▶ **Exercise requirements**:
Copy the lines from the line with "Contact Us (706, 121)" to the line with "Digital Edition [Digital", swapping "Calgary Stampede" for "Calgary Exhibition" and keeping everything else the same.

─── Listed records

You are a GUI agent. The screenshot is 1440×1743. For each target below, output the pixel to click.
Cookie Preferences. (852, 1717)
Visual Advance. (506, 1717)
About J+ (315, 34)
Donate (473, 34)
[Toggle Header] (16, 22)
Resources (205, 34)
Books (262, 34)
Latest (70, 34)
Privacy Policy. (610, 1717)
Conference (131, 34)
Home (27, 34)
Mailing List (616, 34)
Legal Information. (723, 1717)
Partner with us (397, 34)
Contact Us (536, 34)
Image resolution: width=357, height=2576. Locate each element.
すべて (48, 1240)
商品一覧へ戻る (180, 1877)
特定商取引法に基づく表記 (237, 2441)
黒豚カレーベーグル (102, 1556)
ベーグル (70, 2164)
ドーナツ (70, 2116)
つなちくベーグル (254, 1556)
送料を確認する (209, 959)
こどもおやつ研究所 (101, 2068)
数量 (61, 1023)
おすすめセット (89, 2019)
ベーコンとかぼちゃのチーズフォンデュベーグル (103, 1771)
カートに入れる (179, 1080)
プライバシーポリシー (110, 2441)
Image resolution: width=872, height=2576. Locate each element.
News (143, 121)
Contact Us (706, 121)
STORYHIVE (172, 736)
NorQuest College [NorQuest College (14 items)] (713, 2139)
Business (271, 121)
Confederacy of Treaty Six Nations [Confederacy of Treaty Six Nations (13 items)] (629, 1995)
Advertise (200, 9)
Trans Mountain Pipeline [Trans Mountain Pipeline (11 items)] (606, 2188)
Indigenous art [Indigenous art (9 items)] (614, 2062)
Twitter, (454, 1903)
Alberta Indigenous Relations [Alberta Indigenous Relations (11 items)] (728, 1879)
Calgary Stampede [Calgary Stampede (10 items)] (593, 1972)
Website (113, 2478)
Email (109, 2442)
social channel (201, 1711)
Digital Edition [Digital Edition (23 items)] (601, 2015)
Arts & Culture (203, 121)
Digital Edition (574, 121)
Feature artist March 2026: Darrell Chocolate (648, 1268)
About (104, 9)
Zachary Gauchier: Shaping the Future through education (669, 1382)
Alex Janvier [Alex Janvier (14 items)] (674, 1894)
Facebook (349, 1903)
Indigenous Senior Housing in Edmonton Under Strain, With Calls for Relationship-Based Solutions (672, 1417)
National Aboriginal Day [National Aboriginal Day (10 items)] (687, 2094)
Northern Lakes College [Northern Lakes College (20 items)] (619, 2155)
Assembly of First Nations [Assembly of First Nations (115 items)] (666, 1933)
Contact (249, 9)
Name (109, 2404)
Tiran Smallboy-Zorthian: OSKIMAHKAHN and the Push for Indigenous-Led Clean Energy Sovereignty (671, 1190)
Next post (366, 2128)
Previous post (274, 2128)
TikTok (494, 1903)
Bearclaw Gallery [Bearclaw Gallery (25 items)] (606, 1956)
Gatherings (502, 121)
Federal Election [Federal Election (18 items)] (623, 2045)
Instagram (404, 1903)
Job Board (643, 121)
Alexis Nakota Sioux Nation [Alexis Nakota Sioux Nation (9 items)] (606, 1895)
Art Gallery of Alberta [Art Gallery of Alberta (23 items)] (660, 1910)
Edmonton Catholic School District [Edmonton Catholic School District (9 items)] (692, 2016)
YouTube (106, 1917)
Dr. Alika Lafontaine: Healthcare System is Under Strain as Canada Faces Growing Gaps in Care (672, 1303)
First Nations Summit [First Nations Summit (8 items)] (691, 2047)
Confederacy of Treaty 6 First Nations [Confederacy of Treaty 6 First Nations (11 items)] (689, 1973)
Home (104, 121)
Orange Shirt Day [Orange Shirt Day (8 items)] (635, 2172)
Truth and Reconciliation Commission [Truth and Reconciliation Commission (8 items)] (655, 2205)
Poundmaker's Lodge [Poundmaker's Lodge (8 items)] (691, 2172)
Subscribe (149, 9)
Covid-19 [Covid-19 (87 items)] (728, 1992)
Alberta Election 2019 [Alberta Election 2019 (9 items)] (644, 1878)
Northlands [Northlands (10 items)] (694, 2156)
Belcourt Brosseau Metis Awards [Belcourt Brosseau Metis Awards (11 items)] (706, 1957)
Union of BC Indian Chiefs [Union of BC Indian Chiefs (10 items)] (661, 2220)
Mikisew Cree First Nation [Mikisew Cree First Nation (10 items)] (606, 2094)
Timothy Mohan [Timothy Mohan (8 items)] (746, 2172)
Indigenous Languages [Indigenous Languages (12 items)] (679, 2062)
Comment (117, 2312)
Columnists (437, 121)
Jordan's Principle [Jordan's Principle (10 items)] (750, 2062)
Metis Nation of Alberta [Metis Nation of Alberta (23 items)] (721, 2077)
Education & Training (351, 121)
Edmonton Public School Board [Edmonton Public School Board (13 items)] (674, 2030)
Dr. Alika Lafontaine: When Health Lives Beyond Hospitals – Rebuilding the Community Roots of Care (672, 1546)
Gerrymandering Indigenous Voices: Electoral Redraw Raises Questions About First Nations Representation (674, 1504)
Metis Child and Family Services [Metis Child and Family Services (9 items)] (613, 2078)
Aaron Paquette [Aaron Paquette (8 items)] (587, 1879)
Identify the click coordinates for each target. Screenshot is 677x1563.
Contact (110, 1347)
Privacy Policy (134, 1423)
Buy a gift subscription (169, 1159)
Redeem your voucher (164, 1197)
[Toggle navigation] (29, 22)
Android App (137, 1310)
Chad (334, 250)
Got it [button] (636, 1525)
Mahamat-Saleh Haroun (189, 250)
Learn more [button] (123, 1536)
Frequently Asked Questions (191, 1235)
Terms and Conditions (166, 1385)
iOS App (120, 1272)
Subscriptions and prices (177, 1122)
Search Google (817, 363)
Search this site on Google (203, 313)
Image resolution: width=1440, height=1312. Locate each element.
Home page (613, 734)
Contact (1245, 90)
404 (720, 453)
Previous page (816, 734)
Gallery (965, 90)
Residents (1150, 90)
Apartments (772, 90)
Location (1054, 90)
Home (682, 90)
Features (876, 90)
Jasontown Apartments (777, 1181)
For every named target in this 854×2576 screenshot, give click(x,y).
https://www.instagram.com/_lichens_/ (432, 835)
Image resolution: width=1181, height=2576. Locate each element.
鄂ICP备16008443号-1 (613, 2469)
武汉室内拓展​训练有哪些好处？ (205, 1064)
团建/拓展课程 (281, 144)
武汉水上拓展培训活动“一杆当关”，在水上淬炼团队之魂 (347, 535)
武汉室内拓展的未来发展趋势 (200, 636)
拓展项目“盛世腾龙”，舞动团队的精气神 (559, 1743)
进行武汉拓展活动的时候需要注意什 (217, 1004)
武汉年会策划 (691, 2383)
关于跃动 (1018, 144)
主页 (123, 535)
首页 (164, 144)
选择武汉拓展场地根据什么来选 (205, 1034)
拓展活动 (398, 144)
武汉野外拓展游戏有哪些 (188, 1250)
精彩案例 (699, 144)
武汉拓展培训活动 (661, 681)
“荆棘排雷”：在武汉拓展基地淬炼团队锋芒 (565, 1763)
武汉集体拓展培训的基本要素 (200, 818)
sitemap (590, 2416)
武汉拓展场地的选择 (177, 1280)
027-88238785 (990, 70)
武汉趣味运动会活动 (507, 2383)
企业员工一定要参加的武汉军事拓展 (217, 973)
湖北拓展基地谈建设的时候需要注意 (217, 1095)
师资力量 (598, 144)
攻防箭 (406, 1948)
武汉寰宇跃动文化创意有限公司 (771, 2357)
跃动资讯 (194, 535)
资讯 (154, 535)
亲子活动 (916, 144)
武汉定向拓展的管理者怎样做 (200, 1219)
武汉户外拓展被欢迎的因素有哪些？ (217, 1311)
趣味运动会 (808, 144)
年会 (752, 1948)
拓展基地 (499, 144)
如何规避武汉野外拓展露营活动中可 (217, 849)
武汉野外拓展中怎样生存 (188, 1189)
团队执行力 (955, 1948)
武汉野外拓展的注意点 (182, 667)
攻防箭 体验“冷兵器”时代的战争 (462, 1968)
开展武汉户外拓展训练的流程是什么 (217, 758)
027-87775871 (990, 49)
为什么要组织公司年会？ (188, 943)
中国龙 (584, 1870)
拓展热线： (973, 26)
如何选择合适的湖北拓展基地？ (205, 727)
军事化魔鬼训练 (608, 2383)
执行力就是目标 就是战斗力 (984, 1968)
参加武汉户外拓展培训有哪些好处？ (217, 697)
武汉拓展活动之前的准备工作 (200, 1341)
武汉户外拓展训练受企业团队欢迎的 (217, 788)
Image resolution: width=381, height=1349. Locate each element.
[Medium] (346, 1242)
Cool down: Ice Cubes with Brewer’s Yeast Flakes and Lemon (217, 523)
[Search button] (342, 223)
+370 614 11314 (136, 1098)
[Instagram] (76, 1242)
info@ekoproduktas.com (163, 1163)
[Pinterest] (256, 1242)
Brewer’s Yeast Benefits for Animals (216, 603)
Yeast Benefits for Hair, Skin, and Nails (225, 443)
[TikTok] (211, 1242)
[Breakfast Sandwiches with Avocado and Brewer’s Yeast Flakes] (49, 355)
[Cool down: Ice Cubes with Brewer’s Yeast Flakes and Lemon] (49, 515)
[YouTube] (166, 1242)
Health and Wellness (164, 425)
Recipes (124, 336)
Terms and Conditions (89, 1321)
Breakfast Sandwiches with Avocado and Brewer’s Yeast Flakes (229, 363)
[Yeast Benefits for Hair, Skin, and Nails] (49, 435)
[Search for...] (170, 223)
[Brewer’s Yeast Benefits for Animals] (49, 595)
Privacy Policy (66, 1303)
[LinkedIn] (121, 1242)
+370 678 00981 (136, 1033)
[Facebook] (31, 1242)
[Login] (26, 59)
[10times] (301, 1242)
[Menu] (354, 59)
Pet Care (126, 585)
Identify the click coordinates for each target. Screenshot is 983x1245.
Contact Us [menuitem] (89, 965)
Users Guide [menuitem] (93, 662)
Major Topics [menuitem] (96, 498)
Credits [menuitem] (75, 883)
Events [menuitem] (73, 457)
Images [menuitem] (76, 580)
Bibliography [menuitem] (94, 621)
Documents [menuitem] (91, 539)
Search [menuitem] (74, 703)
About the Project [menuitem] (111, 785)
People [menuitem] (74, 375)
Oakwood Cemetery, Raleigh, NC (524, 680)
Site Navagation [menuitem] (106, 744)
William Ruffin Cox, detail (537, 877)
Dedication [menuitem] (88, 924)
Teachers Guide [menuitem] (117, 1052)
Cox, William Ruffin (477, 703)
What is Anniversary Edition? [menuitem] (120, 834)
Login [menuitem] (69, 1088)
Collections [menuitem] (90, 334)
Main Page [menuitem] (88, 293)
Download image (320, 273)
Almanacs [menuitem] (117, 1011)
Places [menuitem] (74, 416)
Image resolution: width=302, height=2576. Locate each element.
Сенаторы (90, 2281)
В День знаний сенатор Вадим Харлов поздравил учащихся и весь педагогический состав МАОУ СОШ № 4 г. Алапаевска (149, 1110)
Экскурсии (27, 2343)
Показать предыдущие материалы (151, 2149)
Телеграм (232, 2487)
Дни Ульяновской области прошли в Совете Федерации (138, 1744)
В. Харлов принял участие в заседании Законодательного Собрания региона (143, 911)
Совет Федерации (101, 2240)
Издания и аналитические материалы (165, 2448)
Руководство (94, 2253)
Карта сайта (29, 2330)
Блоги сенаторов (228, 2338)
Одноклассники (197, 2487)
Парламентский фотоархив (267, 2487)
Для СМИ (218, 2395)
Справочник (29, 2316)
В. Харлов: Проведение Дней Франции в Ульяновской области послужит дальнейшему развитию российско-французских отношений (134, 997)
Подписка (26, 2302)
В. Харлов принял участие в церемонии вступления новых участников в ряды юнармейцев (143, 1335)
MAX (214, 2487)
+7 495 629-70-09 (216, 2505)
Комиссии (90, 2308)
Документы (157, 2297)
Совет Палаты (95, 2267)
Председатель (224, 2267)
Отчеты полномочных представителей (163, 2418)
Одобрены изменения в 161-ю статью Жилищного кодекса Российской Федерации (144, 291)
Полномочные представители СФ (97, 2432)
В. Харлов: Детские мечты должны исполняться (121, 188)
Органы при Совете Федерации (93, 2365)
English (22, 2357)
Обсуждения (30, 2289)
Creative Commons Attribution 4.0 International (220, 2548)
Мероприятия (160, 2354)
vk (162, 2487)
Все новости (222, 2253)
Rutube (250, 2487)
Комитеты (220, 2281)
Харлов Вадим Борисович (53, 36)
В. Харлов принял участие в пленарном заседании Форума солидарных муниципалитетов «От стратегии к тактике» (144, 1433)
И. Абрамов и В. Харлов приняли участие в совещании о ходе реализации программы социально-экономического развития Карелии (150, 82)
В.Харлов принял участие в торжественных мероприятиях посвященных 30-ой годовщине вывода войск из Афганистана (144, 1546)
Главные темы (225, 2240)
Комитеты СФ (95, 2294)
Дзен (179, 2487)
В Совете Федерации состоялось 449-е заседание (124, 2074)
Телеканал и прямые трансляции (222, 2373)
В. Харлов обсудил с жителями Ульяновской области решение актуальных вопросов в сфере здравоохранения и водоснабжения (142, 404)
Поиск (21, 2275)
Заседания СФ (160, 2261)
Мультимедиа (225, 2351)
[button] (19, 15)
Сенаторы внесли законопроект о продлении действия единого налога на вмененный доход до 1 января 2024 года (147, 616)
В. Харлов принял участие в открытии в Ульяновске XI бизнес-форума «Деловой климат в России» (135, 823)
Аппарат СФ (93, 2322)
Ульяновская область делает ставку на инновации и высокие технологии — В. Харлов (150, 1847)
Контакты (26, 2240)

──────

▶ **Written answer**:
Contact Us (706, 121)
STORYHIVE (172, 736)
NorQuest College [NorQuest College (14 items)] (713, 2139)
Business (271, 121)
Confederacy of Treaty Six Nations [Confederacy of Treaty Six Nations (13 items)] (629, 1995)
Advertise (200, 9)
Trans Mountain Pipeline [Trans Mountain Pipeline (11 items)] (606, 2188)
Indigenous art [Indigenous art (9 items)] (614, 2062)
Twitter, (454, 1903)
Alberta Indigenous Relations [Alberta Indigenous Relations (11 items)] (728, 1879)
Calgary Exhibition [Calgary Exhibition (10 items)] (593, 1972)
Website (113, 2478)
Email (109, 2442)
social channel (201, 1711)
Digital Edition [Digital Edition (23 items)] (601, 2015)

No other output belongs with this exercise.